Sauver le centre-ville
Pour éviter une telle pente descendante, le rapport recommande notamment la tenue d’une campagne faisant la promotion d’un retour des travailleurs au centre-ville, dans le respect des règles sanitaires.
«Je pense que ce sera important que le gouvernement lance le message aux employés que c’est sécuritaire de retourner travailler dans plusieurs milieux», estime d’ailleurs M. Roux, à l’approche du début de la campagne de vaccination contre la COVID-19 au pays.
Le centre-ville pourrait aussi devenir plus attrayant, par exemple en misant sur la création de nouvelles places publiques et en optimisant la propreté des lieux. La Ville doit aussi faciliter l’accès au centre-ville par les différents modes de transport, incluant la voiture, estime la CCMM, qui recommande un accès facilité aux stationnements de la métropole.
«On suit la mouvance. Il faut améliorer l’expérience des clients et clientes. Ça passe par un meilleur accès en voiture, par un meilleur accès en transport collectif. Et ça passe aussi par une expérience quand on déambule à pied», a pour sa part évoqué Mme Plante. La semaine dernière, la Ville a d’ailleurs présenté un nouveau plan de relance économique qui prévoit une somme de 10 M$ pour le centre-ville.
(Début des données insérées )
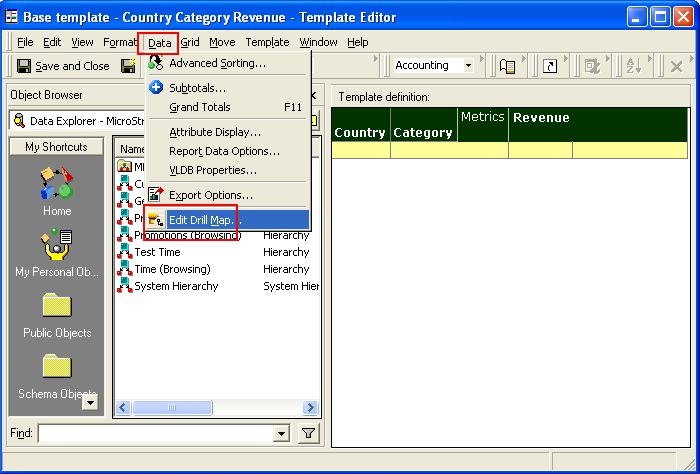Click the My Shortcuts header button
Image resolution: width=700 pixels, height=474 pixels.
[56, 146]
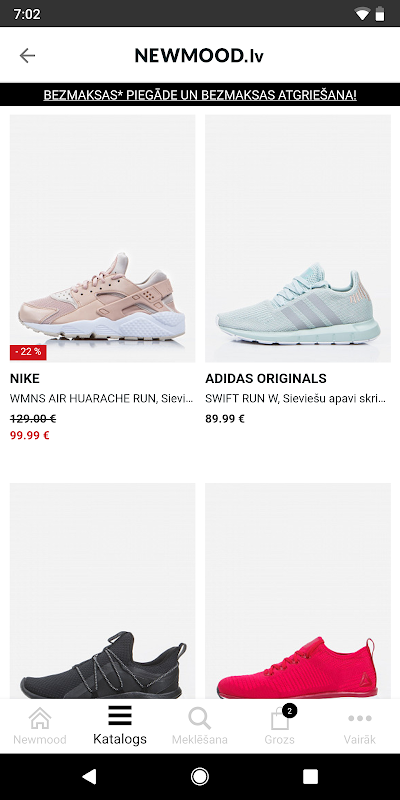Open the Meklēšana search icon

coord(199,718)
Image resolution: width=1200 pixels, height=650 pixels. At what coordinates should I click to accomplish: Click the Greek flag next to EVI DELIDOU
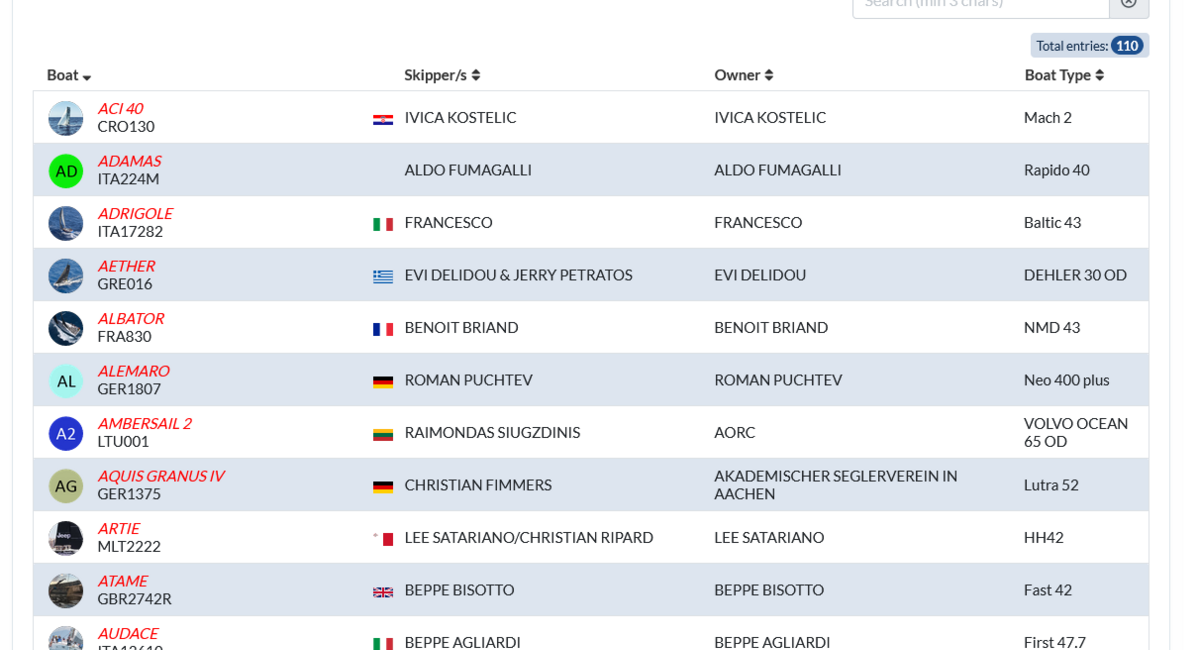[x=383, y=276]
Miser sur le transport en commun
Alors que la pandémie a entraîné une chute de l’usage du transport en commun à Montréal, le rapport recommande en outre la tenue d’une campagne d’information pour inciter la population à opter de nouveau pour le métro et les bus pour se déplacer.
«Ça n’a pas de bon sens que dans les prochains mois, on reste dans la crainte de prendre le transport en commun. Ça créerait une pression additionnelle sur les routes», a évoqué M. Leblanc. L’accès au centre-ville deviendrait alors plus complexe, ce qui pourrait nuire à sa relance, estime-t-il.
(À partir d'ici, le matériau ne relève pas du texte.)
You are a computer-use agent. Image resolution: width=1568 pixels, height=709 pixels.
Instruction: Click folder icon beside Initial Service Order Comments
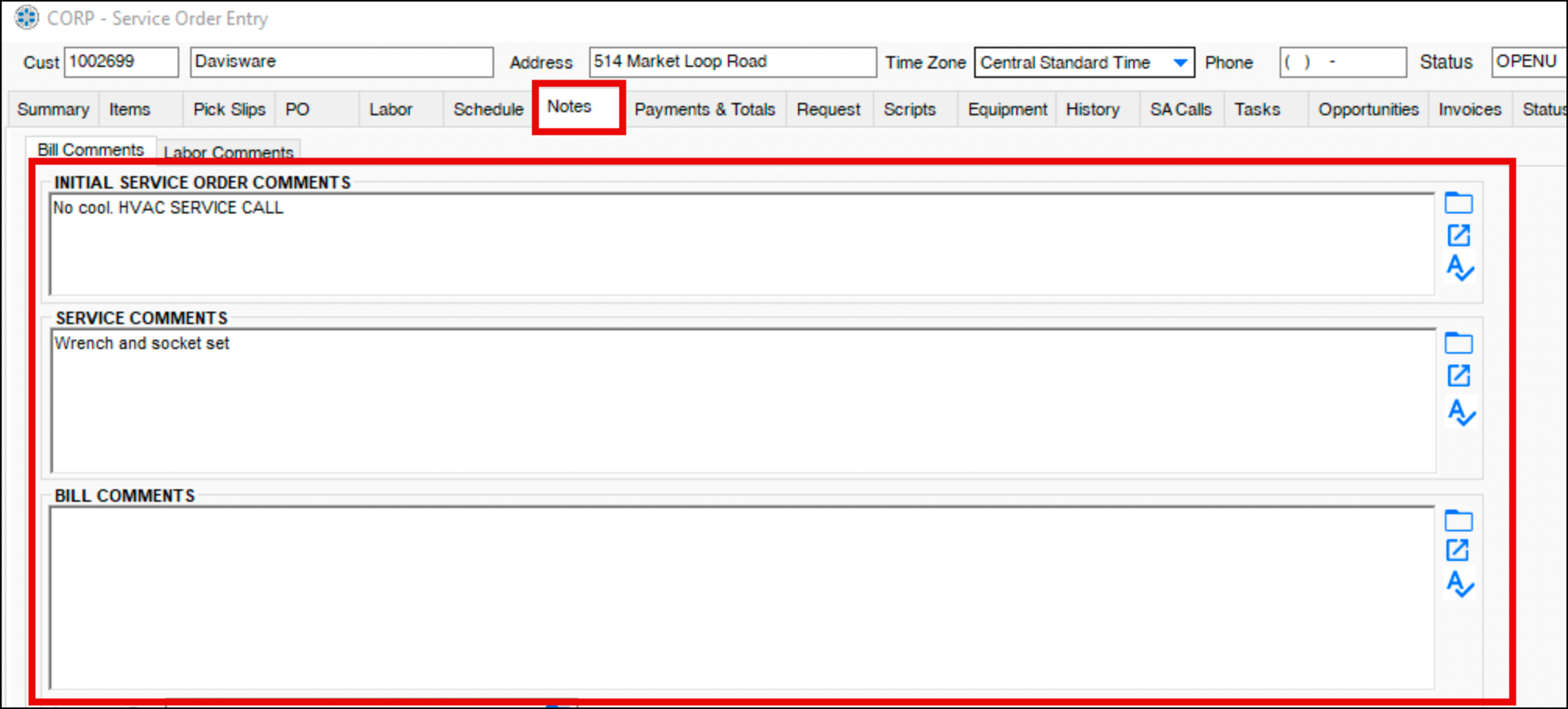pos(1458,203)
«Il faut un environnement qui soit stimulant, agréable. Il faut avoir une plus-value pour attirer les gens au centre-ville.» -Valérie Plante, mairesse de Montréal
Attirer 20 000 résidents au centre-ville
La CCMM estime par ailleurs que la relance du centre-ville à plus long terme passe par l’arrivée de 20 000 nouveaux résidents dans ce secteur d’ici 2025. Pour ce faire, le rapport propose «l’élimination des obstacles à la conversion et à la construction d’immeubles résidentiels».
«Il faut encourager le développement de projets [au centre-ville]», a fait valoir la coprésidente de Prével, Laurence Vincent. Pour ce faire, une discussion «plus constante» avec la Ville est nécessaire, selon elle, afin de permettre au développement immobilier de prendre de la rigueur dans les prochaines années.
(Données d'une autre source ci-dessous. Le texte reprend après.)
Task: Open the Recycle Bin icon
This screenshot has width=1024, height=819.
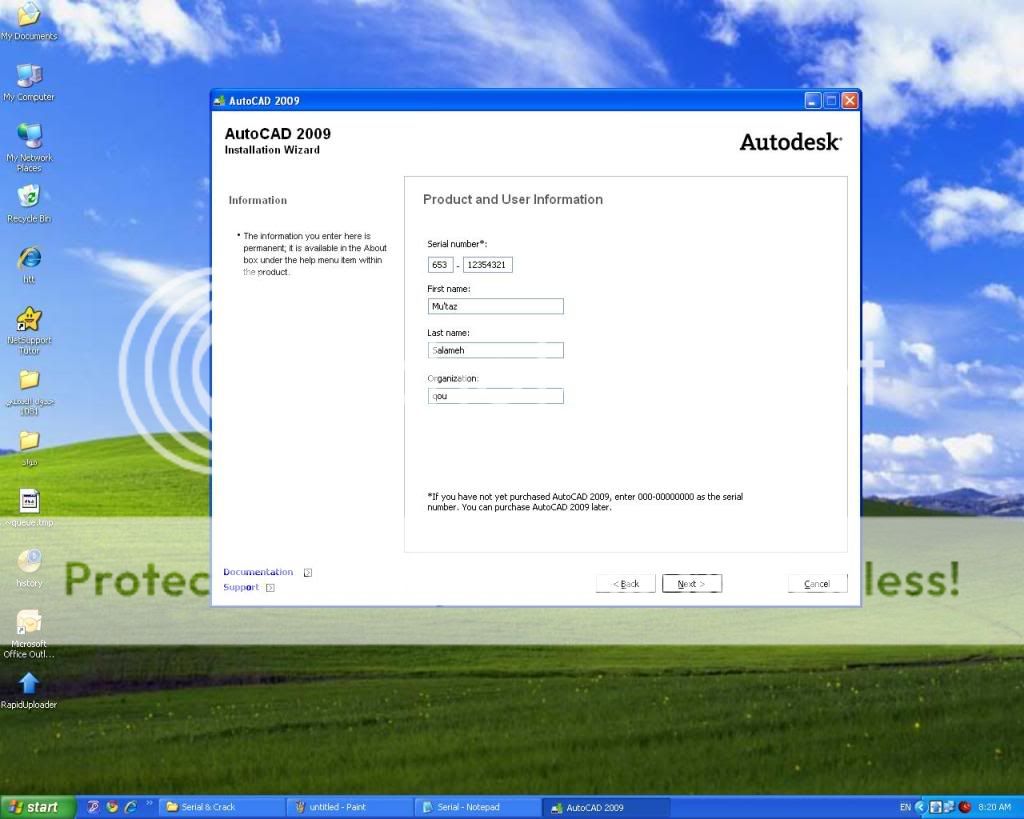Action: tap(29, 197)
«Pour assurer une relance économique, permettez au privé de mettre l’épaule à la roue et de développer des milieux de vie qui répondent aux besoins de la communauté», a aussi affirmé le président de Devimco, Serge Goulet. Ce dernier fait partie des promoteurs qui militent pour que la Ville soit plus permissive à l’égard des projets immobiliers.
«On doit trouver de meilleurs moyens pour jaser, s’arrimer, et voir comment on peut avoir les meilleurs projets pour notre ville», estime pour sa part Valérie Plante.